Jarra invents a fake background for herself – as a normal child of Military parents – and joins a class of norms that is on Earth to excavate the ruins of the old cities. When an ancient skyscraper collapses, burying another research team, Jarra’s role in their rescue puts her in the spotlight. No hiding at back of class now. To make life more complicated, she finds herself falling in love with one of her classmates – a norm from another planet. Somehow, she has to keep the deception going.
A freak solar storm strikes the atmosphere, and the class is ordered to portal off-world for safety – no problem for a real child of military parents, but fatal for Jarra. The storm is so bad that the crews of the orbiting solar arrays have to escape to planet below: the first landing from space in 600 years. And one is on collision course with their shelter.
The publisher sent this book for my review.

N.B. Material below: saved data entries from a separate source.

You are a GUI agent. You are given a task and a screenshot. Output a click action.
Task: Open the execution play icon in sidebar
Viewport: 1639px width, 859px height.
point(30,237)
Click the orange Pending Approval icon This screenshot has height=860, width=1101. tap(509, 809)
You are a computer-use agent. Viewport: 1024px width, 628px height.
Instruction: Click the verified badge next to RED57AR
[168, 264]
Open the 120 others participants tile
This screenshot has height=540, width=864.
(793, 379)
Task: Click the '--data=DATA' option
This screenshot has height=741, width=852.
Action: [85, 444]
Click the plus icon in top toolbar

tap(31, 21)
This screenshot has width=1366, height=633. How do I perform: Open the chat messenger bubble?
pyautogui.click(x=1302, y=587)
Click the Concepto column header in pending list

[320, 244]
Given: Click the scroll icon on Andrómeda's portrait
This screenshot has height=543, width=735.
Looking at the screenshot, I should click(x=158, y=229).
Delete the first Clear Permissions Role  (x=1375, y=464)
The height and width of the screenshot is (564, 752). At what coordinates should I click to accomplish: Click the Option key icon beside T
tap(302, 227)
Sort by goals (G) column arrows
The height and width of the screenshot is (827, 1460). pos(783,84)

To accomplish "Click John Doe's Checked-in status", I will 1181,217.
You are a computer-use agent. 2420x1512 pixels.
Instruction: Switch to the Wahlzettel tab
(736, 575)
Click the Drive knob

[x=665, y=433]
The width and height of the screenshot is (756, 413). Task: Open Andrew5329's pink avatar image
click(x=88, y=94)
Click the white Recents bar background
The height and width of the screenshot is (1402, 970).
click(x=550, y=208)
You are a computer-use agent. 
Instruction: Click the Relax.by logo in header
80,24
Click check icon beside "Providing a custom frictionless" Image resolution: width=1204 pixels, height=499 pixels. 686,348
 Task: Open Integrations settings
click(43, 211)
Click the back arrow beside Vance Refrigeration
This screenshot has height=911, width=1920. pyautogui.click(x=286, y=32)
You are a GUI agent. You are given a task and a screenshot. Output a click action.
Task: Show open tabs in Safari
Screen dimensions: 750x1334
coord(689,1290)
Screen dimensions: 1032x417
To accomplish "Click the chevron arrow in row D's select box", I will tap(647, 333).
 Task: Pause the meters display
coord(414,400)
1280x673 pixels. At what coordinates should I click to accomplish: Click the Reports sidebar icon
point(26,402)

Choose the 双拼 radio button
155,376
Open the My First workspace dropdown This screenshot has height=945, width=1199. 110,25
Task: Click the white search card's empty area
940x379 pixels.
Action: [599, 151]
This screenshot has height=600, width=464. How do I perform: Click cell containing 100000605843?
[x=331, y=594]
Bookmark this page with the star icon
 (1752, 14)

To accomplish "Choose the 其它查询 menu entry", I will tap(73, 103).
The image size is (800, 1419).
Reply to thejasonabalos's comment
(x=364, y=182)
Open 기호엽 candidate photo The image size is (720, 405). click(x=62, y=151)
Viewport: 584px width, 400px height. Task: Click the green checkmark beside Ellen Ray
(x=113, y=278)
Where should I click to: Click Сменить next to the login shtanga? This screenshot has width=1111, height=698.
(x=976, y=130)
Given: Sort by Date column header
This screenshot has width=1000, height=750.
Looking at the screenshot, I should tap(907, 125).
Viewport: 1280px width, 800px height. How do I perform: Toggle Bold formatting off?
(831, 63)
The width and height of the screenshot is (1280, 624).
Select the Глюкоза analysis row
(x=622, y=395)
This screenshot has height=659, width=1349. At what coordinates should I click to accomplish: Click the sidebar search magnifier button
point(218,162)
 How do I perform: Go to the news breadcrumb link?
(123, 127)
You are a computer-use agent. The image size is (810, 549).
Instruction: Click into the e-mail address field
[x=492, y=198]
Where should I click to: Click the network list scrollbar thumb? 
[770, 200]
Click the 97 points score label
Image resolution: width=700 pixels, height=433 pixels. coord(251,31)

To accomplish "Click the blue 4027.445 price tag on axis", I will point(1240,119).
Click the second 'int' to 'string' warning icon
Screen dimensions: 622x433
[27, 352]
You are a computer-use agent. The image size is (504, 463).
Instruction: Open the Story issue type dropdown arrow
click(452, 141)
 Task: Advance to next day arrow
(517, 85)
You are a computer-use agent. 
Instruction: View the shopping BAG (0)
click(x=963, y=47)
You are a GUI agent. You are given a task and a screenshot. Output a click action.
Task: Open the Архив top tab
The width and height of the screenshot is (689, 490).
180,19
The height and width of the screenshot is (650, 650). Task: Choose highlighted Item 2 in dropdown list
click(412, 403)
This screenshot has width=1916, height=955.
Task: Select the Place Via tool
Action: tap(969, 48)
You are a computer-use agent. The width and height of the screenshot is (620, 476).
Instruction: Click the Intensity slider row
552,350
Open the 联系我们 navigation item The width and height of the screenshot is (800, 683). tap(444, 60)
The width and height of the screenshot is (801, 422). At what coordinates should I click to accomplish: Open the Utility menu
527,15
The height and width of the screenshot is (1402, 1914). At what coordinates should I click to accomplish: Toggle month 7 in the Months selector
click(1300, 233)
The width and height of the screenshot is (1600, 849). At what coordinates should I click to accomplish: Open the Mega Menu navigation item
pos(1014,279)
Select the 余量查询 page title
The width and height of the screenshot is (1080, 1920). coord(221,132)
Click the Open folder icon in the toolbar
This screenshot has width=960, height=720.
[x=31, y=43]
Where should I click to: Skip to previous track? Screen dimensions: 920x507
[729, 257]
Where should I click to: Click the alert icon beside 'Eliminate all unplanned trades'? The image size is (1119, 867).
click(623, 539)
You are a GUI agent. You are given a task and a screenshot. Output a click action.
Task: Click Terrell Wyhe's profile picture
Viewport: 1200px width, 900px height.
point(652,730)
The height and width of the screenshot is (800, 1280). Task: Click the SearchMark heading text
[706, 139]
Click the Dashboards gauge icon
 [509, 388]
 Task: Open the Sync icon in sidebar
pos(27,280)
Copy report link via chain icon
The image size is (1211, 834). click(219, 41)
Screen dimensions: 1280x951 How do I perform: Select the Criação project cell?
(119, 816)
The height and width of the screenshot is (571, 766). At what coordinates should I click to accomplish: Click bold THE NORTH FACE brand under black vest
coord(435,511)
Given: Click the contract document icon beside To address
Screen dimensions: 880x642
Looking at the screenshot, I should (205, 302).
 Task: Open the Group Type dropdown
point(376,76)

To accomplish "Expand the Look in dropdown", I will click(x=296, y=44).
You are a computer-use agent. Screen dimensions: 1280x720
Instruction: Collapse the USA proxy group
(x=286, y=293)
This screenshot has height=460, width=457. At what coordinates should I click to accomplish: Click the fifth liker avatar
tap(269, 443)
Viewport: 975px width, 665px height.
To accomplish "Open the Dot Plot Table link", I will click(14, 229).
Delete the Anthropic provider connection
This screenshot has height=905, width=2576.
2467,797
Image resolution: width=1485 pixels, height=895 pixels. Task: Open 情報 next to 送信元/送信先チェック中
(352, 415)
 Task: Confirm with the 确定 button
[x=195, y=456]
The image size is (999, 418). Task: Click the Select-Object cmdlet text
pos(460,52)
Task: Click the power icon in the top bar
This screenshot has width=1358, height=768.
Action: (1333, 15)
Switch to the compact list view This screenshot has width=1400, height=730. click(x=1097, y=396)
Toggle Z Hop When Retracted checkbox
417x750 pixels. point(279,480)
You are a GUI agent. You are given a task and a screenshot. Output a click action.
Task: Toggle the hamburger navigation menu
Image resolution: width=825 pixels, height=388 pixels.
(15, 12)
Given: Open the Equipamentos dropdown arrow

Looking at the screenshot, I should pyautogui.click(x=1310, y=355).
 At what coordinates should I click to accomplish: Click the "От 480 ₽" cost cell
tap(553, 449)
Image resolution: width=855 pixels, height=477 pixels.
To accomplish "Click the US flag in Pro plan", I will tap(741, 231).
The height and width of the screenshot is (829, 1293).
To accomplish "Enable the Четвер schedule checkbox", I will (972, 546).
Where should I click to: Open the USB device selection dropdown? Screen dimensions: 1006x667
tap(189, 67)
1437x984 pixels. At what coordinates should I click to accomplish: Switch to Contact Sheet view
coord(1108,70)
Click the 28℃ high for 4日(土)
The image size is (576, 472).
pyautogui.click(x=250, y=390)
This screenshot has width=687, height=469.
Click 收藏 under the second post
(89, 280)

I’ve read a veritable ton of post apocalyptic young adult books. I’ve seen a lot of young adult books involving vampires and werewolves, angels or whatever other supernatural creature you can dream of. One thing I’ve never seen or read before is a young adult science fiction novel. There’s a first for everything, and Earth Girl was my first.
Earth Girl takes place in 2788 where only the handicapped live on Earth. Jarra, our protagonist, is stuck on Earth because her immune system couldn’t handle being on any other planet. Earth is a planet of dead ends. The people who live there only have a few career options open to them. No one really interacts with the people who are handicapped so there are plenty of stereotypes and misunderstandings going around. The handicapped are called “apes,” which is a hurtful term in the best of times. Jarra has quite a bit of anger regarding her situation, so she dreams up a fake past for herself and enters a university history course full of kids from other planets who are studying for a year on Earth. Thus the book begins.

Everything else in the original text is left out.